Given request
Format the data below as a numbered list, one entry per line, with blank lines omitted.

::: Stored records

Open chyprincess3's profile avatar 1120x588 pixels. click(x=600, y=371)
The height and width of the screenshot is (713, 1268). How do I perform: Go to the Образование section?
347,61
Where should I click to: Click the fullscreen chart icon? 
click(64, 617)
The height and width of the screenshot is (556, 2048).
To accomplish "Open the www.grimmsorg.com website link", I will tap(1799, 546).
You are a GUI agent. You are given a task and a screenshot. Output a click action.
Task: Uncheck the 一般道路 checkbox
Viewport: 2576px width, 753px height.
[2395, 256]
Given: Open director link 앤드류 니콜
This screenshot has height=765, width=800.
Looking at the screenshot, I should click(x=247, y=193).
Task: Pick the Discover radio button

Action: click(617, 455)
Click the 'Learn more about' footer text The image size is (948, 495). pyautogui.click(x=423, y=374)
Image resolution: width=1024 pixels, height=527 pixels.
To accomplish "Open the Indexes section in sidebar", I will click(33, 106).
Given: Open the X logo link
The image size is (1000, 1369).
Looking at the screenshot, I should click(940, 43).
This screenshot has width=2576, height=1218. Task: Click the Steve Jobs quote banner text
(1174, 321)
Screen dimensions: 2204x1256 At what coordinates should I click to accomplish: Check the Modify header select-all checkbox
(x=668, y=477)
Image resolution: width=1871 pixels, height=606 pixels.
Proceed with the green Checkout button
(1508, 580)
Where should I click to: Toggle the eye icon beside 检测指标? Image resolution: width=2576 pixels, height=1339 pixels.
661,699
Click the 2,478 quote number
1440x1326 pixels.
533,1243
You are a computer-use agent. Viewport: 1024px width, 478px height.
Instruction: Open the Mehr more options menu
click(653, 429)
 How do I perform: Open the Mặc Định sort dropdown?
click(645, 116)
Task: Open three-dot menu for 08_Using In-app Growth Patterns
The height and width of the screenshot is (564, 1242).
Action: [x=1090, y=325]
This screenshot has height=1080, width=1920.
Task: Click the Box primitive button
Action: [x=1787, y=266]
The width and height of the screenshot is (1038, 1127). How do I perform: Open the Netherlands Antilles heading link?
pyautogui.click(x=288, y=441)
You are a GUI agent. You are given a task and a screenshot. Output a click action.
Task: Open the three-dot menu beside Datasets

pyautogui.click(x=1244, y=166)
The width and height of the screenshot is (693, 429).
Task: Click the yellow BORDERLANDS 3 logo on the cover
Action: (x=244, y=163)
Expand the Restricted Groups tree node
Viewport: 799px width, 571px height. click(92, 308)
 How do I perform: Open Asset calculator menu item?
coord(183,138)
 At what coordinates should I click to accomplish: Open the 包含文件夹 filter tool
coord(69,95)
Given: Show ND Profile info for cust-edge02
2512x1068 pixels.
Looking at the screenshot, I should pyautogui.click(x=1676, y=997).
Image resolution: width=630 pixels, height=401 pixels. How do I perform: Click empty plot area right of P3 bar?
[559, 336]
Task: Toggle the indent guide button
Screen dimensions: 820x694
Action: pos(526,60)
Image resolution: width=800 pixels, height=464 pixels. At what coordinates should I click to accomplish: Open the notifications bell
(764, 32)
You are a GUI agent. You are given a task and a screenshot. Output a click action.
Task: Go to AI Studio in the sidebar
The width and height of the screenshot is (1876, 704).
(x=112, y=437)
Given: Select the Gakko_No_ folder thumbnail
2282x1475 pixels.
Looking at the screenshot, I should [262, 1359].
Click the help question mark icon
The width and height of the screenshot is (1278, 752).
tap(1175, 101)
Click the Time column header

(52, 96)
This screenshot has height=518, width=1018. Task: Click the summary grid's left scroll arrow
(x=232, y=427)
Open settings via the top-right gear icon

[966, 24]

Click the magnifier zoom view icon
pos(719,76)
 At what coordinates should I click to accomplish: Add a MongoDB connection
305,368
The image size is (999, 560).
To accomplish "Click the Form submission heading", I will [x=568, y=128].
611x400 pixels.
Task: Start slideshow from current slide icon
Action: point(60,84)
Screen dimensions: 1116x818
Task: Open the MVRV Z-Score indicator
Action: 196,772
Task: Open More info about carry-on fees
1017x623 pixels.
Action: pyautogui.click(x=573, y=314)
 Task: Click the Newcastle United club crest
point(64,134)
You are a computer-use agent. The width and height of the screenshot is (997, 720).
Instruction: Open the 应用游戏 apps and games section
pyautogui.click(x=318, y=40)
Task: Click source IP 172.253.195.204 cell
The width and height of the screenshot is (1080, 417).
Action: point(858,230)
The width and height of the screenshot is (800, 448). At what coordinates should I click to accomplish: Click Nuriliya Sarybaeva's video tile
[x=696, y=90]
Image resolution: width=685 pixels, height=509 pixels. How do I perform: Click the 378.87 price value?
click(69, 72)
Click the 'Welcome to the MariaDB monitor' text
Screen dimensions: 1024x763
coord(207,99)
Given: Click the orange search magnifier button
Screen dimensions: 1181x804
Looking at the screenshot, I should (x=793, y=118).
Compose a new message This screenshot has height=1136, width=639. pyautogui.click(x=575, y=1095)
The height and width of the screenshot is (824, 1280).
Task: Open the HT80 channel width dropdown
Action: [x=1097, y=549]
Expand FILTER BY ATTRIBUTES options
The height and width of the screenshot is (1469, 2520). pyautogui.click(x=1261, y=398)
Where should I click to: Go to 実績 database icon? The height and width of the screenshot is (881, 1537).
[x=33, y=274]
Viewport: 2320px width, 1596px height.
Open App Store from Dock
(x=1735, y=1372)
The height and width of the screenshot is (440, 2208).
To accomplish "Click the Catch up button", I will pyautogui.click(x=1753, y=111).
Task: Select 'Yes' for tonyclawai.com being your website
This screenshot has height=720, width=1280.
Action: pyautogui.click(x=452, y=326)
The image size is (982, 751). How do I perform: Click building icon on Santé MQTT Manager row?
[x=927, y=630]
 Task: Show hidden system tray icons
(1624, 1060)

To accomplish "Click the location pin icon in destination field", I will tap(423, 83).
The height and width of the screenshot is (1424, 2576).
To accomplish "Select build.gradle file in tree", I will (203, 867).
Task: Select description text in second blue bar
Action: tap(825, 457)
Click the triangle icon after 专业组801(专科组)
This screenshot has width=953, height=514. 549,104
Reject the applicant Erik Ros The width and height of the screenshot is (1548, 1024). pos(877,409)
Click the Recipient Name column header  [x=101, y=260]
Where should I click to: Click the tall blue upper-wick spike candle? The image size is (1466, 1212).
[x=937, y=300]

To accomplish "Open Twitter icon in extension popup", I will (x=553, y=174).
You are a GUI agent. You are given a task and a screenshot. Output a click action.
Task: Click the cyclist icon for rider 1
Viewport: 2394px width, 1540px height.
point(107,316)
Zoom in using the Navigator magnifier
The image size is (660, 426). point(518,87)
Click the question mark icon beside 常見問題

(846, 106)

::::::

Final answer
1. Open chyprincess3's profile avatar 1120x588 pixels. click(x=600, y=371)
2. The height and width of the screenshot is (713, 1268). How do I perform: Go to the Образование section?
3. 347,61
4. Where should I click to: Click the fullscreen chart icon? 
5. click(64, 617)
6. The height and width of the screenshot is (556, 2048).
7. To accomplish "Open the www.grimmsorg.com website link", I will tap(1799, 546).
8. You are a GUI agent. You are given a task and a screenshot. Output a click action.
9. Task: Uncheck the 一般道路 checkbox
10. Viewport: 2576px width, 753px height.
11. [2395, 256]
12. Given: Open director link 앤드류 니콜
13. This screenshot has height=765, width=800.
14. Looking at the screenshot, I should click(x=247, y=193).
15. Task: Pick the Discover radio button
16. Action: click(617, 455)
17. Click the 'Learn more about' footer text The image size is (948, 495). pyautogui.click(x=423, y=374)
18. Image resolution: width=1024 pixels, height=527 pixels.
19. To accomplish "Open the Indexes section in sidebar", I will click(33, 106).
20. Given: Open the X logo link
21. The image size is (1000, 1369).
22. Looking at the screenshot, I should click(940, 43).
23. This screenshot has width=2576, height=1218. Task: Click the Steve Jobs quote banner text
24. (1174, 321)
25. Screen dimensions: 2204x1256 At what coordinates should I click to accomplish: Check the Modify header select-all checkbox
26. (x=668, y=477)
27. Image resolution: width=1871 pixels, height=606 pixels.
28. Proceed with the green Checkout button
29. (1508, 580)
30. Where should I click to: Toggle the eye icon beside 检测指标? Image resolution: width=2576 pixels, height=1339 pixels.
31. 661,699
32. Click the 2,478 quote number
33. 1440x1326 pixels.
34. 533,1243
35. You are a computer-use agent. Viewport: 1024px width, 478px height.
36. Instruction: Open the Mehr more options menu
37. click(653, 429)
38.  How do I perform: Open the Mặc Định sort dropdown?
39. click(645, 116)
40. Task: Open three-dot menu for 08_Using In-app Growth Patterns
41. The height and width of the screenshot is (564, 1242).
42. Action: [x=1090, y=325]
43. This screenshot has height=1080, width=1920.
44. Task: Click the Box primitive button
45. Action: [x=1787, y=266]
46. The width and height of the screenshot is (1038, 1127). How do I perform: Open the Netherlands Antilles heading link?
47. pyautogui.click(x=288, y=441)
48. You are a GUI agent. You are given a task and a screenshot. Output a click action.
49. Task: Open the three-dot menu beside Datasets
50. pyautogui.click(x=1244, y=166)
51. The width and height of the screenshot is (693, 429).
52. Task: Click the yellow BORDERLANDS 3 logo on the cover
53. Action: (x=244, y=163)
54. Expand the Restricted Groups tree node
55. Viewport: 799px width, 571px height. click(92, 308)
56.  How do I perform: Open Asset calculator menu item?
57. coord(183,138)
58.  At what coordinates should I click to accomplish: Open the 包含文件夹 filter tool
59. coord(69,95)
60. Given: Show ND Profile info for cust-edge02
61. 2512x1068 pixels.
62. Looking at the screenshot, I should pyautogui.click(x=1676, y=997).
63. Image resolution: width=630 pixels, height=401 pixels. How do I perform: Click empty plot area right of P3 bar?
64. [559, 336]
65. Task: Toggle the indent guide button
66. Screen dimensions: 820x694
67. Action: pos(526,60)
68. Image resolution: width=800 pixels, height=464 pixels. At what coordinates should I click to accomplish: Open the notifications bell
69. (764, 32)
70. You are a GUI agent. You are given a task and a screenshot. Output a click action.
71. Task: Go to AI Studio in the sidebar
72. The width and height of the screenshot is (1876, 704).
73. (x=112, y=437)
74. Given: Select the Gakko_No_ folder thumbnail
75. 2282x1475 pixels.
76. Looking at the screenshot, I should [262, 1359].
77. Click the help question mark icon
78. The width and height of the screenshot is (1278, 752).
79. tap(1175, 101)
80. Click the Time column header
81. (52, 96)
82. This screenshot has height=518, width=1018. Task: Click the summary grid's left scroll arrow
83. (x=232, y=427)
84. Open settings via the top-right gear icon
85. [966, 24]
86. Click the magnifier zoom view icon
87. pos(719,76)
88.  At what coordinates should I click to accomplish: Add a MongoDB connection
89. 305,368
90. The image size is (999, 560).
91. To accomplish "Click the Form submission heading", I will [x=568, y=128].
92. 611x400 pixels.
93. Task: Start slideshow from current slide icon
94. Action: point(60,84)
95. Screen dimensions: 1116x818
96. Task: Open the MVRV Z-Score indicator
97. Action: 196,772
98. Task: Open More info about carry-on fees
99. 1017x623 pixels.
100. Action: pyautogui.click(x=573, y=314)
101.  Task: Click the Newcastle United club crest
102. point(64,134)
103. You are a computer-use agent. The width and height of the screenshot is (997, 720).
104. Instruction: Open the 应用游戏 apps and games section
105. pyautogui.click(x=318, y=40)
106. Task: Click source IP 172.253.195.204 cell
107. The width and height of the screenshot is (1080, 417).
108. Action: point(858,230)
109. The width and height of the screenshot is (800, 448). At what coordinates should I click to accomplish: Click Nuriliya Sarybaeva's video tile
110. [x=696, y=90]
111. Image resolution: width=685 pixels, height=509 pixels. How do I perform: Click the 378.87 price value?
112. click(69, 72)
113. Click the 'Welcome to the MariaDB monitor' text
114. Screen dimensions: 1024x763
115. coord(207,99)
116. Given: Click the orange search magnifier button
117. Screen dimensions: 1181x804
118. Looking at the screenshot, I should (x=793, y=118).
119. Compose a new message This screenshot has height=1136, width=639. pyautogui.click(x=575, y=1095)
120. The height and width of the screenshot is (824, 1280).
121. Task: Open the HT80 channel width dropdown
122. Action: [x=1097, y=549]
123. Expand FILTER BY ATTRIBUTES options
124. The height and width of the screenshot is (1469, 2520). pyautogui.click(x=1261, y=398)
125. Where should I click to: Go to 実績 database icon? The height and width of the screenshot is (881, 1537).
126. [x=33, y=274]
127. Viewport: 2320px width, 1596px height.
128. Open App Store from Dock
129. (x=1735, y=1372)
130. The height and width of the screenshot is (440, 2208).
131. To accomplish "Click the Catch up button", I will pyautogui.click(x=1753, y=111).
132. Task: Select 'Yes' for tonyclawai.com being your website
133. This screenshot has height=720, width=1280.
134. Action: pyautogui.click(x=452, y=326)
135. The image size is (982, 751). How do I perform: Click building icon on Santé MQTT Manager row?
136. [x=927, y=630]
137.  Task: Show hidden system tray icons
138. (1624, 1060)
139. To accomplish "Click the location pin icon in destination field", I will tap(423, 83).
140. The height and width of the screenshot is (1424, 2576).
141. To accomplish "Select build.gradle file in tree", I will (203, 867).
142. Task: Select description text in second blue bar
143. Action: tap(825, 457)
144. Click the triangle icon after 专业组801(专科组)
145. This screenshot has width=953, height=514. 549,104
146. Reject the applicant Erik Ros The width and height of the screenshot is (1548, 1024). pos(877,409)
147. Click the Recipient Name column header  [x=101, y=260]
148. Where should I click to: Click the tall blue upper-wick spike candle? The image size is (1466, 1212).
149. [x=937, y=300]
150. To accomplish "Open Twitter icon in extension popup", I will (x=553, y=174).
151. You are a GUI agent. You are given a task and a screenshot. Output a click action.
152. Task: Click the cyclist icon for rider 1
153. Viewport: 2394px width, 1540px height.
154. point(107,316)
155. Zoom in using the Navigator magnifier
156. The image size is (660, 426). point(518,87)
157. Click the question mark icon beside 常見問題
158. (846, 106)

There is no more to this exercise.